begin Record list
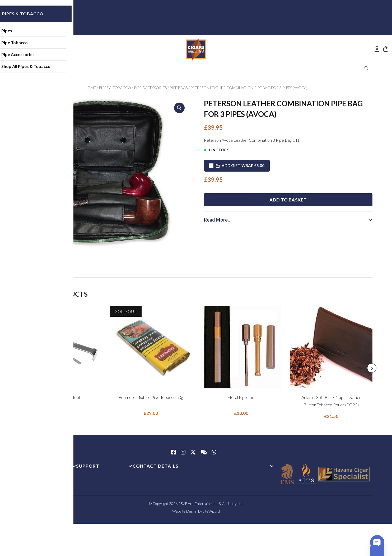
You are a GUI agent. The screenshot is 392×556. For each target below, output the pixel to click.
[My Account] (377, 38)
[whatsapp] (214, 454)
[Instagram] (183, 454)
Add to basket (288, 196)
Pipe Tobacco (47, 45)
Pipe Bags (179, 89)
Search (366, 70)
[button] (179, 110)
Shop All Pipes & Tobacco (58, 68)
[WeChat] (204, 454)
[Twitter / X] (193, 454)
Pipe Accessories (50, 57)
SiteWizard (211, 513)
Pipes (39, 33)
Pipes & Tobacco (115, 89)
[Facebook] (174, 454)
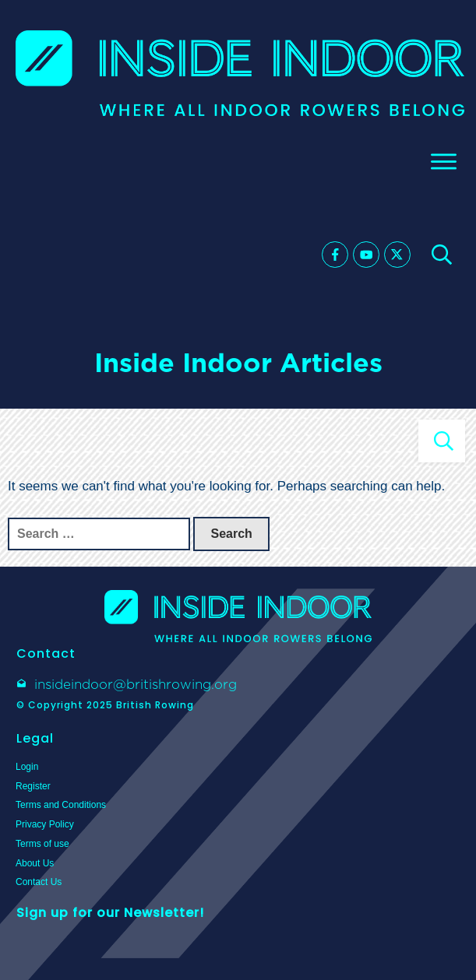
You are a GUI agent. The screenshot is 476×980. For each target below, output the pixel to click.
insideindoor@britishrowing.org (136, 684)
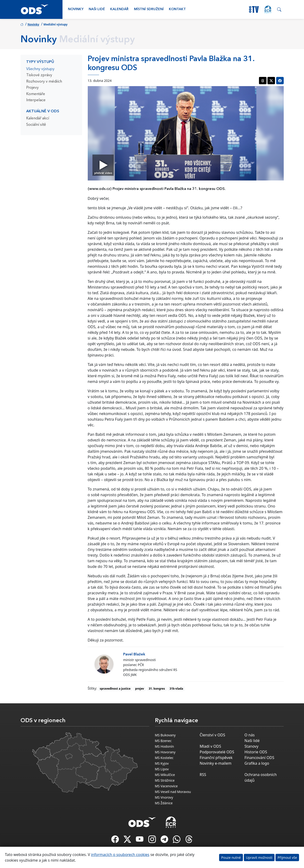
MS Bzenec (163, 741)
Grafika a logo (257, 763)
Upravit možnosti (259, 857)
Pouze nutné (231, 857)
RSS (203, 774)
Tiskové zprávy (39, 75)
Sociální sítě (36, 125)
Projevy (32, 88)
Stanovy (251, 746)
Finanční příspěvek (216, 757)
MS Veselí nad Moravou (173, 792)
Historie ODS (256, 752)
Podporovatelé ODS (217, 752)
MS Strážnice (165, 780)
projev (139, 688)
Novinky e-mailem (215, 763)
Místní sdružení (149, 9)
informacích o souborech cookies (120, 855)
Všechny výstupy (40, 69)
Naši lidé (97, 9)
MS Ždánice (164, 803)
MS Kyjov (162, 763)
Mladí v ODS (210, 746)
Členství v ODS (212, 735)
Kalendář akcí (38, 118)
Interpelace (36, 100)
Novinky (76, 9)
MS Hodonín (164, 746)
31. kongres (157, 688)
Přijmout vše (287, 857)
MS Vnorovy (164, 797)
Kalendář (119, 9)
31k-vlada (176, 688)
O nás (249, 735)
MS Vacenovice (166, 786)
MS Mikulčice (165, 775)
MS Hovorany (165, 752)
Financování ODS (259, 757)
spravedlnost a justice (115, 688)
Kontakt (177, 9)
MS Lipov (162, 769)
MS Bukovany (165, 735)
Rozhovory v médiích (44, 82)
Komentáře (36, 94)
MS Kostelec (164, 757)
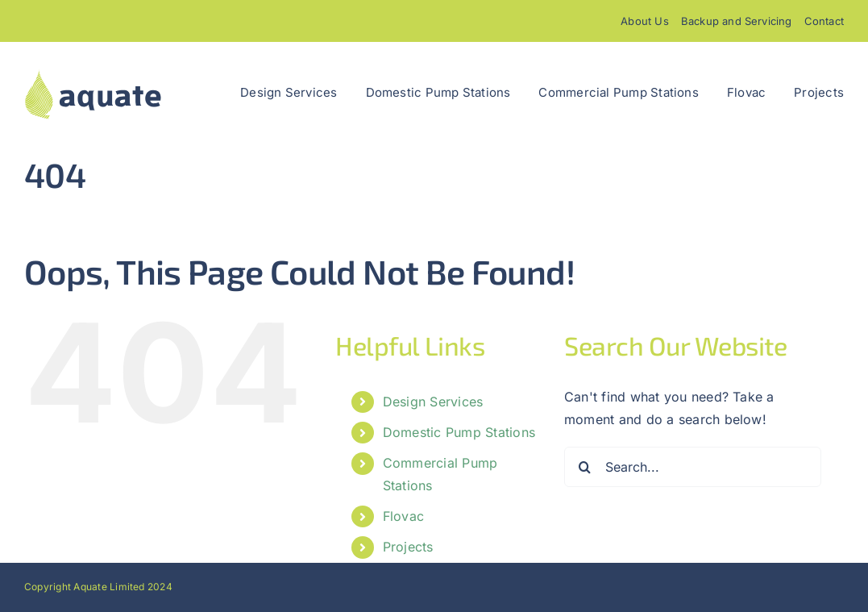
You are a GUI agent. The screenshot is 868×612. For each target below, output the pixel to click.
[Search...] (692, 467)
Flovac (403, 516)
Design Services (433, 402)
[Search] (584, 467)
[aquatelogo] (93, 74)
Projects (408, 547)
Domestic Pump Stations (459, 432)
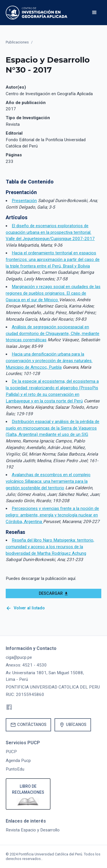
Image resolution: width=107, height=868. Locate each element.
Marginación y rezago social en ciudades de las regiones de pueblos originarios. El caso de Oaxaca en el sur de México (53, 293)
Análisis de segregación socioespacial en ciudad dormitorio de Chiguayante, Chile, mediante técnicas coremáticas (52, 334)
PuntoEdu (15, 769)
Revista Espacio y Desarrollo (33, 830)
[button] (94, 12)
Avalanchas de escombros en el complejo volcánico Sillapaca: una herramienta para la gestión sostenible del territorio (48, 481)
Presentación (24, 200)
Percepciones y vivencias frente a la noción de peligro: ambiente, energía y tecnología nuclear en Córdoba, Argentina (52, 515)
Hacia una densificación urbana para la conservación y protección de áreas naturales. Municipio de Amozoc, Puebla (49, 361)
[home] (36, 12)
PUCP (11, 751)
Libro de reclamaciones (28, 789)
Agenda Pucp (18, 761)
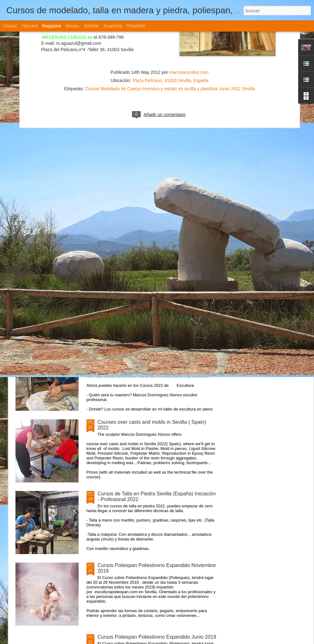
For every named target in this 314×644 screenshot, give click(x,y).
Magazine (51, 26)
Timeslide (136, 26)
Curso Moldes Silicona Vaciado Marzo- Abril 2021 (153, 279)
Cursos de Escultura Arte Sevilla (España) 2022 (151, 350)
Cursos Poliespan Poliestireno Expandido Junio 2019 (157, 637)
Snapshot (113, 26)
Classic (10, 26)
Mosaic (72, 26)
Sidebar (92, 26)
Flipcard (30, 26)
end Record list
** Required work **
Rescale the part that opens with the line containing "Pipe Bags (179, 89)" and closes with the line containing "Projects (408, 547)", both included: reproduce those lines with their requests unchanged, but multiply every coordinate in the answers by 0.45 and round to whole numbers, with halves rounded up. Return only those lines, and leave the pictures out.

** Solution for this problem **
Pipe Bags (81, 40)
Search (165, 32)
[button] (81, 50)
Shop All Pipes & Tobacco (26, 31)
[WeChat] (92, 204)
[Twitter / X] (87, 204)
Pipe Accessories (23, 26)
SiteWizard (95, 231)
Pipes (18, 15)
Pipes & Tobacco (52, 40)
[Facebook] (78, 204)
You are a GUI agent. The screenshot is 476×980. For each target below, output the pixel to click.
insideindoor@britishrowing.org (61, 308)
MS Bzenec (73, 333)
Grafika a logo (116, 343)
Upravit možnosti (117, 386)
Pouze nutné (104, 386)
RSS (91, 348)
Tiskové zprávy (18, 34)
Sociální sítě (16, 56)
Projevy (14, 40)
Stanovy (113, 336)
Finanční příspěvek (97, 341)
MS Veselí nad Moravou (78, 356)
Historie ODS (115, 338)
Podporovatelé ODS (98, 338)
MS Strážnice (74, 351)
projev (63, 310)
Novinky e-mailem (97, 343)
Místní sdružení (67, 4)
informacích o souborech cookies (54, 385)
Všechny výstupy (18, 31)
Naši lidé (44, 4)
MS Ždánice (74, 361)
MS Kyjov (73, 343)
Mladí v ODS (95, 336)
Členství v ODS (95, 331)
Kalendář akcí (17, 53)
Interpelace (16, 45)
Novinky (34, 4)
MS Hodonín (74, 336)
31. kongres (71, 310)
Přijmout vše (129, 386)
MS Vnorovy (74, 359)
Kalendář (54, 4)
31k-vlada (79, 310)
O nás (112, 331)
MS Vacenovice (75, 354)
MS Mikulčice (74, 349)
MS Hovorany (74, 338)
Financování ODS (117, 341)
spravedlnost a justice (52, 310)
Kontakt (80, 4)
MS Lipov (73, 346)
MS Bukovany (74, 331)
Rozhovory v médiích (20, 37)
Komentáře (16, 42)
MS Kostelec (74, 341)
You are a GUI agent. The screenshot is 868×612. For each target below, output the pixel to click.
[Search...] (311, 210)
Flovac (181, 232)
Design Services (195, 181)
[Search] (263, 210)
[aquatelogo] (42, 33)
Projects (184, 246)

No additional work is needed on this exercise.